---------- Data for processing ----------

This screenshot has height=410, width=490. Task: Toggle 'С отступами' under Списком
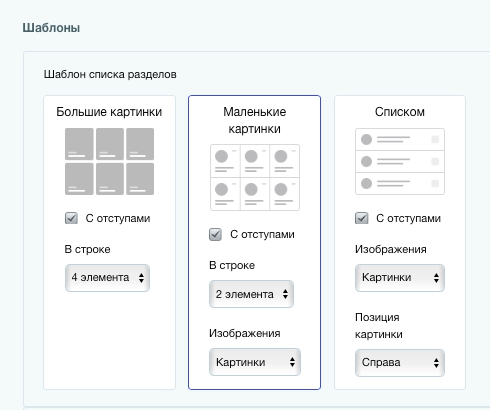point(362,218)
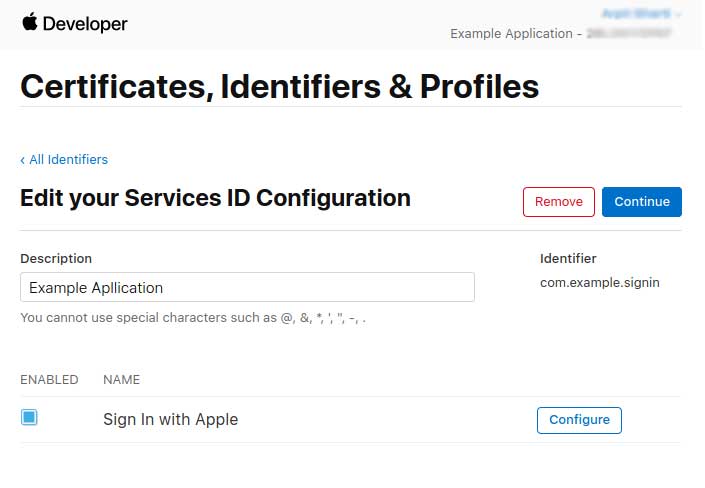705x488 pixels.
Task: Click the account menu chevron arrow
Action: pyautogui.click(x=678, y=14)
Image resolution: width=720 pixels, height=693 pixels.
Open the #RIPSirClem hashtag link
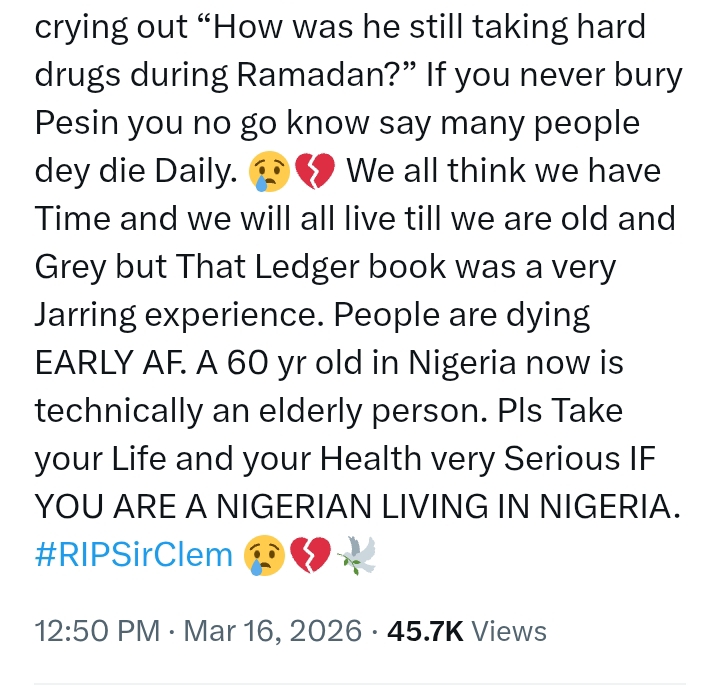133,552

----------

Do not include pictures. Copy only the lines running from the line with "Image resolution: width=720" through the last line of the records, exactly as they appear.

▸ Response box:
Image resolution: width=720 pixels, height=693 pixels.
Open the #RIPSirClem hashtag link
133,552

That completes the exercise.